Ödön Pártos (also Oedoen Partos) was born in Budapest on 1 Oct 1907 and died in Tel-Aviv, 6 July 1977. He was an Israeli composer, string player and teacher of Hungarian origin. Born to an assimilated Jewish upper middle class family, he was a child prodigy and studied the violin with Ormandy. Hubay heard him play the violin at the age of eight and took him as a pupil at the Budapest Academy of Music, where he also studied composition with Kodály. After graduating from the academy in 1924, he was leader of the Lucerne Stadtsorchester (1924–6) and the Budapest Konzertorchester (1926–7). In 1927 he moved to Germany, working as a soloist, and in 1933 he became first violinist of the Jewish Cultural Centre. At the end of that year he returned to Hungary, moving then to Baku to teach the violin and composition at the conservatory (1935) and returning to Budapest as leader of the Konzertorchester (1937). During these years as a soloist in Europe he was very active in contemporary music and gave the premières of several works written for him, including Kadosa’s Violin Concerto and Suite for violin and piano. In 1938 he was invited by Huberman to become first violist with the Palestine SO (later the Israel PO), after which he lived in Tel-Aviv. He stayed with the orchestra until 1956, also playing the viola in the Israel Quartet (1939–54) and appearing as a soloist in Israel and abroad. In 1951 he was appointed director of the Israel Academy of Music (later the Rubin Academy of Tel-Aviv University), and in 1961 he was made a professor. He travelled extensively as an adjudicator, lecturer and teacher, and received many honours, most notably the first award of the Israel State Prize (1954).
Partos arrived in Palestine steeped in contemporary European traditions, particularly those of Bartók and Kodály. From them he had come to see folk music as a source of inspiration and to develop his personal style by enlarging Western tonality through a mixture of modal, oriental and chromatic elements; the best example of his work under their influence is the Concertino for strings (1932). By building on these principles, Partos was able to acclimatize himself musically and, in a conscious effort to seek out his Jewish ancestry, he took a particular interest in the musics of the various Eastern Jewish communities. He soon began to make arrangements of their folksongs, first for the Palestinian singer Bracha Zefira (Four Folk Songs, 1939), then for unaccompanied chorus (Six Songs, 1941). The experience had a strong effect on his later instrumental works, including the Four Israeli Tunes for string instrument and piano (1948), Hezionot (‘Visions’) for flute, piano and strings (1957) and Maqamat for flute and string quartet (1959). He also used some folk elements of the Ashkenazi communities of eastern Europe, notably in Yizkor (‘In memoriam’) for strings (1947), a work written in response to the Holocaust.
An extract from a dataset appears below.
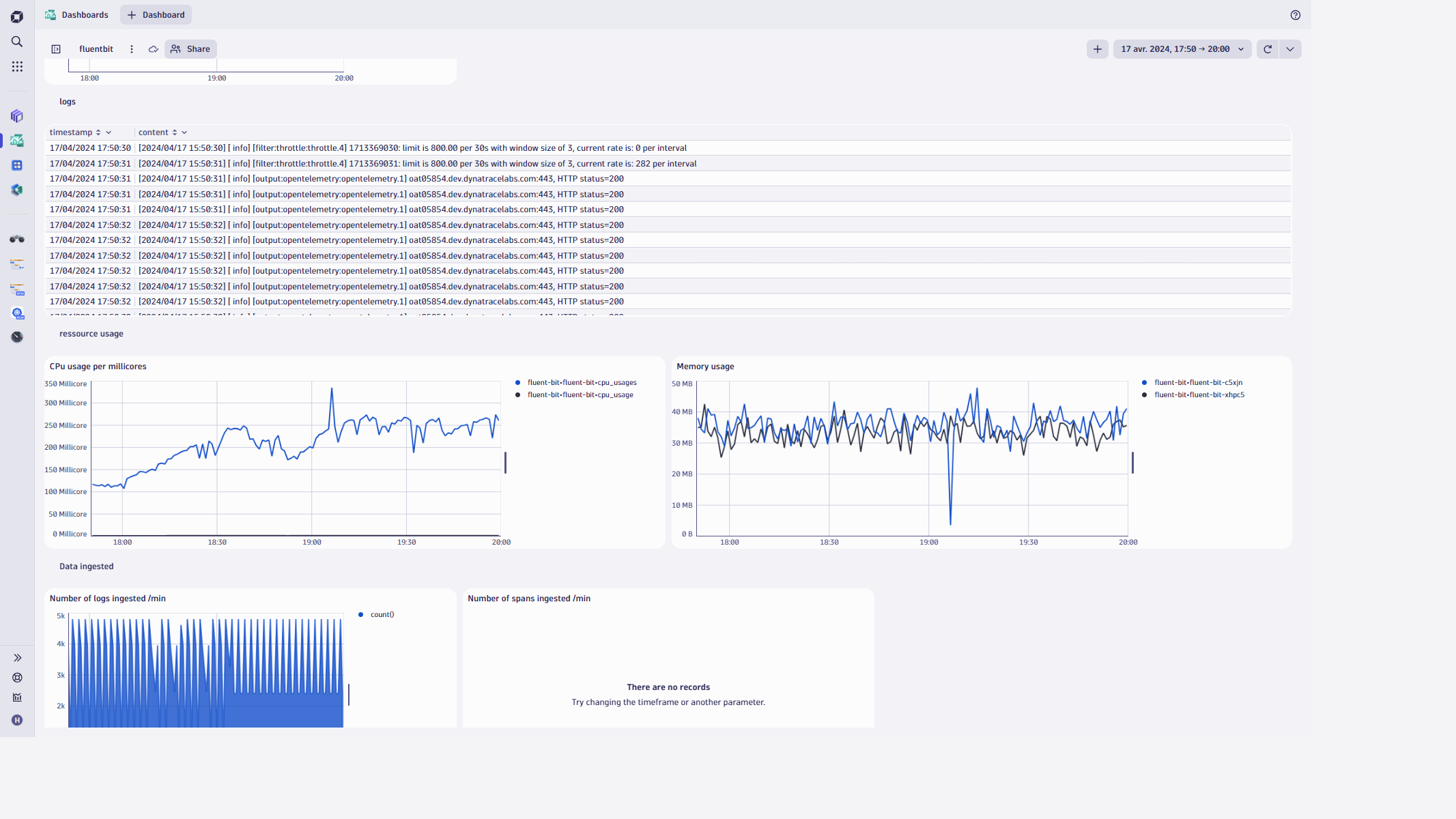
Task: Click the Dynatrace logo at the top left
Action: [16, 16]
In all these works, he brought a Western technique to bear on Eastern material, whether whole tunes, fragmentary gestures or melismatic patterns.
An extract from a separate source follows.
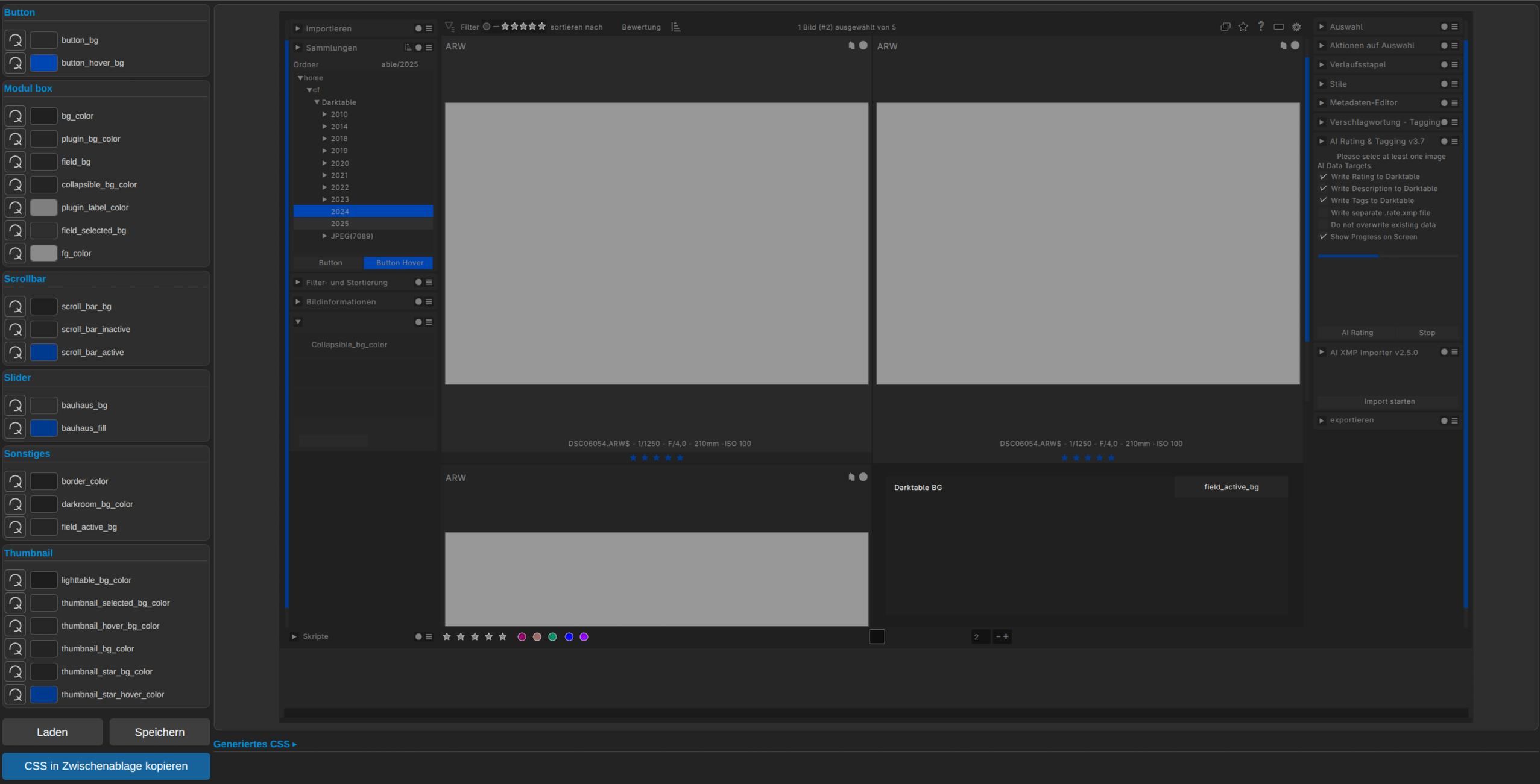Click CSS in Zwischenablage kopieren button
This screenshot has height=784, width=1540.
pyautogui.click(x=106, y=766)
In 1960 there came a change with Partos‘s turning towards 12-note technique; this is best exemplified in Tehillim (‘Psalms’) for string quartet or chamber orchestra and Dmuyot (‘Images’) for orchestra, both of which date from that year. It is important to stress, however, that his use of 12-note principles was never strict: fragments of three to six notes from the series were often cast as motifs or melodic cells and certain notes were also duplicated at the octave, thus implying a tonal hierarchy. Moreover, Partos always retained some connection with the music of his adopted environment, going as far as to affirm a connection between dissonant, serially-derived harmony and the clashes that result from heterophony. He found expressive force in the combination of serialism with an Eastern melos or biblical cantillation; the influence of maqām is still present, for example, in Psalms.
The size of Partos‘s output from the early 1960s bears witness to his stimulation by 12-note methods, but the genres he chose were dictated by his needs as a performer; the Sinfonia concertante for viola and orchestra comes from this period, as does as Agada (‘Legend’) for viola, piano and percussion, of which he gave the first performance at the 1962 ISCM Festival. Strings are, indeed, predominant in the vast majority of his works, and his writing for the medium includes Eastern practices, such as very long notes, richly varied embellishments and microtones, all to be found in Maqamat, Psalms, Netivim (‘Paths’) for orchestra (1969) and Shiluvim (‘Fusions’) for viola and chamber orchestra (1970). Partos employed a generalized serialism in such works asArpiliyot (‘Nebulae’) for wind quintet (1966), though construction and ordering always remained a means to an expressive end. After 1970 he used a freer technique, involving proportional notation, microtones, clusters and some degree of aleatory writing, which he associated with Eastern improvisation principles. ( . “Partos, Oedoen.” Grove Music Online. Oxford Music Online. Oxford University Press. Web. 1 Oct. 2015.)